Another crucial form of evaluation is review with your peers. Ask a colleague to sit in if this is not a routine happening in your context.  Feedback from informed colleagues is very helpful because we can all improve how we do things.  It is hard to be self-critical when you have poured a large amount of effort into preparing a session and outside eyes may see things we cannot.

To progress up the hierarchy you could administer a relevant knowledge test at a point down the track or ask supervisors a couple of pertinent questions about the relevant area of practice.

Trying out something new

If you want to try an innovative education method or implement something you heard at a conference it is good practice to build in some evaluation so that you can have a hint as to whether the change was worth making.

An example

A couple of years ago I decided to change my Dermatology and Aged Care sessions into what is called Flipped Classroom so I put my powerpoint presentations and a pre workshop quiz online as pre-viewing for registrars.  I then wrote several detailed discussion cases with facilitator notes for discussion in small groups.  I did a similar style with a Multmorbidity session where I turned a presentation into several short videos with voice over and wrote several cases to be worked through at the workshop.

I wanted to compare these with the established method so I compared the ratings to those of the previous year’s lecture session (the learning objectives were very similar).  Bear in mind there is always the problem of these being different cohorts.  I also asked specific questions about the usefulness of the quiz and the small group sessions and checked on how many registrars had accessed the online resources prior to the session.  It was interesting to me that the quiz and the small groups were rated as very useful and the new session had slightly higher ratings in the achievement of learning objectives.  Prior access to the online material made little difference to the ratings.  I also assessed confidence levels at different points in subsequent terms.

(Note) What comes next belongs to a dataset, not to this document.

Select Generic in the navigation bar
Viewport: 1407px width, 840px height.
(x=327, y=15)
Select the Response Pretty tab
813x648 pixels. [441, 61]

In an earlier trial of a new method of teaching I also assessed knowledge levels.

Education research is often “action research”.  There is much you can’t control and you just do the best you can. However, if you read up on the theory, discuss it with colleagues and see changes made in practice then it all contributes to your professional development.  Sharing it with colleagues at a workshop adds further value.

warningSome warnings

Sometimes evaluations are done just because they are required to tick a box and sometimes we measure only what is easy to measure.  Feedback needs to be collected and reviewed in a timely fashion so that relevant changes can be made and it is not just a paper exercise. There is no point having the best evaluation process if future sessions are planned and prepared without reference to the feedback.  It would be good if we applied some systematic evaluation to new online learning methodologies and didn’t just assume they must be better!

Evaluation is integral to the Medical Educator role

A readable article on the multiple roles of The Good Teacher is found in AMEE guide number 20 at

Evaluation is a crucial part of the educator role and the educator’s role is diminished and the usefulness of any evaluation is curtailed when the two (education and evaluation) are separated.  Many things have an influence on training outcomes including selection into training, the content and assessment of training and the processes and rules around training. As an educator you may have increasingly less influence over decisions about selection processes and even over the content of the syllabus.  However, you may still have some say in what happens during training.  I would suggest that the less influence educators have in any of these decisions the less engaged they are likely to be.

At the level of program evaluation by funders, these tasks are more likely to be outsourced to external consultants with a consequent limitation in the nature of the questions asked, a restriction in the data utilised and conclusions which are less useful.  “Statistically significant” results may be educationally irrelevant in your particular context..  Our challenge is to evaluate in a way which is both useful and valid and helps to advance our understanding as a community of educators.  A well thought out study is worth presenting or publishing.